The CFPB has posted a Bureau Blog article, "Protecting borrowers' control over their money," to announce that the Bureau has filed an amicus (friend-of-the-court) brief in the U.S. Court of Appeals for the Fourth Circuit to defend the Truth in Lending Act consumer protection against the use of "setoff" of a consumer's deposit accounts against the consumer's credit card debt.

In the case before the court (Lyons v. PNC Bank, N.A., No. 22-1943), the borrower held a PNC Bank credit card that could access a home-equity line of credit (HELOC). When the consumer fell behind on his HELOC payments, PNC withdrew several thousand dollars from his PNC deposit accounts to cover that debt.
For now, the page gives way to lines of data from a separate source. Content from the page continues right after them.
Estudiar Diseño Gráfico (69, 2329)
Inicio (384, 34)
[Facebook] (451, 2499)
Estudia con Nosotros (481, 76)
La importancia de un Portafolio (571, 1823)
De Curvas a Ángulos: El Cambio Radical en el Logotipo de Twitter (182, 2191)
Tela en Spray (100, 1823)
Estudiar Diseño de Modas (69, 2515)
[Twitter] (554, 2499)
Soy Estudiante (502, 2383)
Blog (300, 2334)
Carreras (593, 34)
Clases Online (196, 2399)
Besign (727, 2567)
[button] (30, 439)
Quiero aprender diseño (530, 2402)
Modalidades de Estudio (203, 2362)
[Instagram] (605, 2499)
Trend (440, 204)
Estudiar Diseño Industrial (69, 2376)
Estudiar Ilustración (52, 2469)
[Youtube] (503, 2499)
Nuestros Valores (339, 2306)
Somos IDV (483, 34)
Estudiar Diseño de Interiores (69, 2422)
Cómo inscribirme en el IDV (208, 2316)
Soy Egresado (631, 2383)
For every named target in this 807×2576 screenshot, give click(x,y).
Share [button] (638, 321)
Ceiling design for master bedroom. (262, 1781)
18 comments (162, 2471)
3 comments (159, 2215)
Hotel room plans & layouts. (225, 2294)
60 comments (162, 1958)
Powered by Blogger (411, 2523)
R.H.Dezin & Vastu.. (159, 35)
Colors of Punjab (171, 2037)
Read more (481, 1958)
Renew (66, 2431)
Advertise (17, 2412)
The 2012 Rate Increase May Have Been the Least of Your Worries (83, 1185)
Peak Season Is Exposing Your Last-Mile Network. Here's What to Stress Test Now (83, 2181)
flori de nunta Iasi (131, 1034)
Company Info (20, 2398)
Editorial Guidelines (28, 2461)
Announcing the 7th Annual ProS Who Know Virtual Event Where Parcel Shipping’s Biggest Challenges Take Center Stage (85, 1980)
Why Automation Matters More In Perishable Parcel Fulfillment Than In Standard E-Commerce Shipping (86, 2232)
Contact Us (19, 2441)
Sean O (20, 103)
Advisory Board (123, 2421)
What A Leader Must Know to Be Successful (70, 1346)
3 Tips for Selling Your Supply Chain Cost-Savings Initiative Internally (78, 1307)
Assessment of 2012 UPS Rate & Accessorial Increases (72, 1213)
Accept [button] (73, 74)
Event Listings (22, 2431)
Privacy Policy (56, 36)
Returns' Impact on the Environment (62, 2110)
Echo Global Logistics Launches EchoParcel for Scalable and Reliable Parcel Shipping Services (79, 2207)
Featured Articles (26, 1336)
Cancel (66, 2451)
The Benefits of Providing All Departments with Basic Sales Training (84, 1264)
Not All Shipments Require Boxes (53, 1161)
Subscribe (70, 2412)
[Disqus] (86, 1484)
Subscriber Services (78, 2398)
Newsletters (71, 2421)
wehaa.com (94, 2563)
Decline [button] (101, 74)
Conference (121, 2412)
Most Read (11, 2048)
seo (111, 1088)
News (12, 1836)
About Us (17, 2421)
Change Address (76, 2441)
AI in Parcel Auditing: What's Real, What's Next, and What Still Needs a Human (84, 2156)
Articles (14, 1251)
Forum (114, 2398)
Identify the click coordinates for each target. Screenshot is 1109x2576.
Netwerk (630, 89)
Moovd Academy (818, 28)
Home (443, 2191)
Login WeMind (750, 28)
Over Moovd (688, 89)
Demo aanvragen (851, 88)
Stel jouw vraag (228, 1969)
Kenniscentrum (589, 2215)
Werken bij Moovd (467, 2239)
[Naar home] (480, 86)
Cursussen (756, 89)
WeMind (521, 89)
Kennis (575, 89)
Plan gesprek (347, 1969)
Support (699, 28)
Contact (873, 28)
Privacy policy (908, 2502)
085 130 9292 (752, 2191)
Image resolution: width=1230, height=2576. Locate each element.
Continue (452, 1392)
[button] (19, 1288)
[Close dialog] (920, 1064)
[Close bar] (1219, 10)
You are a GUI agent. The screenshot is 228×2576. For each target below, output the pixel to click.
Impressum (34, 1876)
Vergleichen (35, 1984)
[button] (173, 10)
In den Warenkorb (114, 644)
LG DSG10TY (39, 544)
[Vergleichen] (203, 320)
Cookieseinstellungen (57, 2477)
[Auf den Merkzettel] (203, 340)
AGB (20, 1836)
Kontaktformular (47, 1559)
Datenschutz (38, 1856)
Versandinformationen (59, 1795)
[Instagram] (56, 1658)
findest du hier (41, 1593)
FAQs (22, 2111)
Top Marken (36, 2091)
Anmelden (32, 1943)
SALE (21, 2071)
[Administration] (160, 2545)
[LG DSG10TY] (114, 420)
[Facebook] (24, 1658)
The bank apparently did so without any warning—even though the consumer says he hadn’t authorized the withdrawals, and even though TILA and its longstanding regulations make that practice illegal.

When the consumer sued PNC for violating TILA, the bank incorrectly claimed that it qualified for an exception to the statute. PNC argued that, because the credit card here was tied to a home-equity line of credit, it did not count as a “credit card account” under TILA or the relevant regulations. The CFPB’s amicus brief explains that this misreads TILA and the nearly 50-year history of the relevant regulations. The result would be an exception that Congress didn’t want and that the regulations don’t provide.